### SOURCE EXTRACT
Oppressive Prison System Creates Explosive Prisoners
Commentary by James W. Pryor
I’ve been a prisoner off and on in the Ohio Department of Rehabilitation and Corrections (O.D.R.C.) since 1979, all resulting from parole violations, no new crime committed. However, I am just now becoming fully aware of the severe oppression existing within it’s system. There are many areas in which this oppression is expressed, or carried out by the O.D.R.C.
First, we can look at the inadequate medical care that is provided for prisoners. An example would be the unqualified medical personnel who treat the prisoners. We as prisoners have no other choice but to be at the mercy of these individuals and the treatment they offer. It has been statistically proven that prisoners utilize prison medical facilities more frequently than individuals on the outside utilize public medical facilities. The quality of the care prisoners receive indicates that it is grossly inadequate, and yet the legislature wants to charge the prisoner for this same type of medical treatment. The type of medical treatment received coupled with the deplorable conditions that the prisoners are forced to live in are the major cause factors for the poor health of the prisoner. Yet, it is played up politically as a ploy to obtain further funding by the O.D.R.C. when these expenditures could be eliminated by offering adequate medical care in the first instance.
######
### DATA SECTION
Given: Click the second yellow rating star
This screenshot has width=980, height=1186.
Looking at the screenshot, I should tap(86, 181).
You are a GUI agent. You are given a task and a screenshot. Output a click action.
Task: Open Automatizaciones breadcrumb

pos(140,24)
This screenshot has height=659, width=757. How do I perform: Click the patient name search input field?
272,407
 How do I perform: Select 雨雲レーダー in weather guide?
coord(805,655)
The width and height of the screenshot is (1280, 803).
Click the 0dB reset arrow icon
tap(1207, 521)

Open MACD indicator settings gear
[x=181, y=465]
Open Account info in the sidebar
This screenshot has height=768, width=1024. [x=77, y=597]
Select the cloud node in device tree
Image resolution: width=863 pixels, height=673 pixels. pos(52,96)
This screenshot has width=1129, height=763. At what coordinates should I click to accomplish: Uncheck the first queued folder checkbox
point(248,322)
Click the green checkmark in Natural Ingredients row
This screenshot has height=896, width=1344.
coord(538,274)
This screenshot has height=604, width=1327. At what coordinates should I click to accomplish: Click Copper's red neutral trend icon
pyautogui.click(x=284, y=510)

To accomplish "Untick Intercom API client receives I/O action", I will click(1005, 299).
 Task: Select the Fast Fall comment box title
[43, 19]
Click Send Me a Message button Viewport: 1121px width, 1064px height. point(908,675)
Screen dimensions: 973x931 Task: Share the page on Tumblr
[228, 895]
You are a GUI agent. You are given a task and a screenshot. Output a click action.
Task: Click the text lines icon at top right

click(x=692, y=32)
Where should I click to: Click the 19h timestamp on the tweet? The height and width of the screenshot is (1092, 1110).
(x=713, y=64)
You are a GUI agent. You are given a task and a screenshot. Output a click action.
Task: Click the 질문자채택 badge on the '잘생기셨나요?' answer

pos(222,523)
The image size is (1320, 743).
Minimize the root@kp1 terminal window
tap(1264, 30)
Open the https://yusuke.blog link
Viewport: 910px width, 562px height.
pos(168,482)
######
*EXERCISE DIRECTIONS*. Could you continue the commentary on oppression in Ohio's prison system, picking up after its paragraph on medical care?

*ANSWER TO THIS PROBLEM*.
Secondly, another area in which the prisoner is oppressed and forced to be passive is through the adult parole authority and the fear of retaliation. The fear of retaliation keeps the majority of today’s prisoners from filing complaints, grievances, or civil complaints concerning the mistreatment they receive. I’ve seen prisoners attacked and sexually assaulted by their fellow prisoners and even maltreated by the correctional staff. Yet, the prisoner will say nothing because of the fear of retaliation. This form of abuse creates today’s passive and submissive prisoner on the outward appearance, but is actually a volatile situation waiting to explode. We must consider the hope the prisoner has placed in expecting to see an un-callus parole board, possibly receiving a parole, and returning home to his family and friends. A parole would take him away from the deplorable conditions and situations he is forced to face on a daily basis.
One example of this form of passive oppression comes in the false hopes created by the possible legislative enactment of Senate Bill 182 which augments no real changes or creates no form of commitment by the adult parole authority. The crucial moment in the prisoner’s life is his hearing before the adult parole authority which will determine whether or not to set his sentence and whether or not to grant a parole date. The adult parole authority is under no legal obligation to set the time and in practice it does not do so until it is ready to grant parole.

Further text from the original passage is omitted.